**Tu tarea:** Según el texto dado sobre Beneyto, ¿como qué resucita él a través de su obra? Responde, por favor.

**Texto dado:**
******

Desnudo, empieza racionalmente, trazando con un pincel líneas negras, rojas, y
poco a poco se va dejando llevar por el impulso de la inspiración hasta que,
extasiado, lanza con los ojos cerrados los cubos de pintura rojos, azules,
amarillos… La creación estalla, el caos se manifiesta, el cine se revela como
arte de fusión. La gran sinestesia. Beneyto no se suicida en su vida, con
seconal, como Alejandra: se suicida en su obra, gracias a la cual vence la
angustia de la existencia, y resucita a través de ella como un Ave Fénix burlón.

******

**Filas dadas:**
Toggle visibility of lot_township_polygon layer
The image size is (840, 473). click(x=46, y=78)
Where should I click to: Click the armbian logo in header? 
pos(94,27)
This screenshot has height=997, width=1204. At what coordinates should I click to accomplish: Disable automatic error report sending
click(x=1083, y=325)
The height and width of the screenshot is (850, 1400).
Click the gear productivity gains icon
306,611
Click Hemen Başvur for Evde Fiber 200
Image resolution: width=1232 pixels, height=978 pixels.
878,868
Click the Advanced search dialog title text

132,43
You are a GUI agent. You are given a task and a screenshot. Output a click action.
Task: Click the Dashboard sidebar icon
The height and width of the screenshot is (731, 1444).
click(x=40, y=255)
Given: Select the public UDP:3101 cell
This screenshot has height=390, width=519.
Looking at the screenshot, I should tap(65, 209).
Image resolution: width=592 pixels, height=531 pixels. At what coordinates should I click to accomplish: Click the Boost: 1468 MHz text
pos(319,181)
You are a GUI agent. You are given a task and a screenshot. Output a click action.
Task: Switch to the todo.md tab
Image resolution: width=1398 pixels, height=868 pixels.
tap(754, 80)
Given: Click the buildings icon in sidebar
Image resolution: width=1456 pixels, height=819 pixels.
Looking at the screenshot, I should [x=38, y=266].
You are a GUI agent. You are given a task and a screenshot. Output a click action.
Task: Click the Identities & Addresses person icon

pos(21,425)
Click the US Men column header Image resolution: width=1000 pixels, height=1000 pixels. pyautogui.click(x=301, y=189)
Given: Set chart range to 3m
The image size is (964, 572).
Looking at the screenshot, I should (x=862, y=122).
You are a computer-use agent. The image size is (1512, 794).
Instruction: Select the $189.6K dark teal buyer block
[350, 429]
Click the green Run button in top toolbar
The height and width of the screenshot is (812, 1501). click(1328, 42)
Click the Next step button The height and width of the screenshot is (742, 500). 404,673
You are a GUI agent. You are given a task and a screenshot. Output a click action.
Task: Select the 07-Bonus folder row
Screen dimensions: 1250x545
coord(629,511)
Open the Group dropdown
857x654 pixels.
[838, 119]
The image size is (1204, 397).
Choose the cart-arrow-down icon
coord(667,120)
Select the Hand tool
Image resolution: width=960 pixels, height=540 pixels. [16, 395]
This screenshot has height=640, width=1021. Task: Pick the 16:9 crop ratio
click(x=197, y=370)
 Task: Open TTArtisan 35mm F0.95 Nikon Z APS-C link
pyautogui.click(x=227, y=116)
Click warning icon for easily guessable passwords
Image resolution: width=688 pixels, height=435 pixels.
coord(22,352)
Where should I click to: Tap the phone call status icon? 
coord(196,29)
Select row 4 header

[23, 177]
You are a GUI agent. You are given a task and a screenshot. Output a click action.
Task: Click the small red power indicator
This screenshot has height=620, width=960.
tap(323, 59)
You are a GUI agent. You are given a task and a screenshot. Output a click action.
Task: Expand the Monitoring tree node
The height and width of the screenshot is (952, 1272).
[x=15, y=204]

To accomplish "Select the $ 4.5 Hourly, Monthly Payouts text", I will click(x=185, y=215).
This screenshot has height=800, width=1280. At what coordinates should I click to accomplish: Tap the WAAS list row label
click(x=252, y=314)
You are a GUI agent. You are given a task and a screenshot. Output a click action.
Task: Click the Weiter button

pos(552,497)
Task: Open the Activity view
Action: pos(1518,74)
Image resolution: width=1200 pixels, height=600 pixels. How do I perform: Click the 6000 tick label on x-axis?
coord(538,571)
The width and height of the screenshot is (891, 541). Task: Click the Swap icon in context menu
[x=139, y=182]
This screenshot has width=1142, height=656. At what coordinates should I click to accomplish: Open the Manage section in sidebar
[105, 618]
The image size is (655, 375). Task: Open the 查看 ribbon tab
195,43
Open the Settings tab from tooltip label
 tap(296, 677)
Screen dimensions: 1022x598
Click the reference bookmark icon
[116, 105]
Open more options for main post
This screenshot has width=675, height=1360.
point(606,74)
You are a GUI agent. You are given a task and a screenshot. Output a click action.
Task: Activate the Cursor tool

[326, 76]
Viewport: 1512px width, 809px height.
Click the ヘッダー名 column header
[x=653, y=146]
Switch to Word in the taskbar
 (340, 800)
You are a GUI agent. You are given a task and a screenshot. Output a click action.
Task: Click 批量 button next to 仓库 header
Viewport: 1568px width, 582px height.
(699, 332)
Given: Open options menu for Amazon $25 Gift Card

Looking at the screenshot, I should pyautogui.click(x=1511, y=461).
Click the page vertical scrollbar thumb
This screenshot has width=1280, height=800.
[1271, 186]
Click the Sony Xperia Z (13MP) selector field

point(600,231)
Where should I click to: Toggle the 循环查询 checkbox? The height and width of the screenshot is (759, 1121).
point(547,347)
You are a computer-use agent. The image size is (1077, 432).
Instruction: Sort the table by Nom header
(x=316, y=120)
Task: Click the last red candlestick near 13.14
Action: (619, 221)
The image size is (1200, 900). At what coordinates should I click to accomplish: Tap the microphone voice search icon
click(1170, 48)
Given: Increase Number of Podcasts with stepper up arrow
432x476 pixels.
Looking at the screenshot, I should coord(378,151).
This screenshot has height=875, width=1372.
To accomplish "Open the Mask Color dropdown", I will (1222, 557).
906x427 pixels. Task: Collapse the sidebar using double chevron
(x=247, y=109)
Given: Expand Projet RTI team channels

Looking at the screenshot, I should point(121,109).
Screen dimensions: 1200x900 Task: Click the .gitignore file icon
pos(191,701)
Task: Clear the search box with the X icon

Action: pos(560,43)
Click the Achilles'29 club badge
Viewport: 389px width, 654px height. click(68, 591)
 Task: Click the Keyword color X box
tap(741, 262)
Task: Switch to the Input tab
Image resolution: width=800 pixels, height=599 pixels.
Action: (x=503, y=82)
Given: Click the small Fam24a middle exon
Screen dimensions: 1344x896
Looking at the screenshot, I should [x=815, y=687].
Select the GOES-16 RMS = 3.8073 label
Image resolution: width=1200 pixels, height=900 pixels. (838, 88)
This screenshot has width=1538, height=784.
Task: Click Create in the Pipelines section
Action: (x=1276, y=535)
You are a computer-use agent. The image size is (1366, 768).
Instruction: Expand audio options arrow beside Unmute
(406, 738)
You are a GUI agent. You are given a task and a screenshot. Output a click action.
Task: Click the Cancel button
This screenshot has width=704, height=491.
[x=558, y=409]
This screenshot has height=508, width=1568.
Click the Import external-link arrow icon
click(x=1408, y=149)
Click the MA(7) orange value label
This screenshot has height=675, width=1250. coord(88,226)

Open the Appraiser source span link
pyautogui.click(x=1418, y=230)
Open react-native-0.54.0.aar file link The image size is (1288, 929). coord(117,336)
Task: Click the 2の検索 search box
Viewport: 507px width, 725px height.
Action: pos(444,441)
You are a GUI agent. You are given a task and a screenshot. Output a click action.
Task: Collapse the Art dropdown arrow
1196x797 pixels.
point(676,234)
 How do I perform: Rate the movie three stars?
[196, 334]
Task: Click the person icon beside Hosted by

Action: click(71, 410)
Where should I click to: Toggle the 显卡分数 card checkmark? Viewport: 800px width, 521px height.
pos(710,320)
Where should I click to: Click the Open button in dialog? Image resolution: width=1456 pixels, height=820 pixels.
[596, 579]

******

**Solución:** Como un Ave Fénix burlón.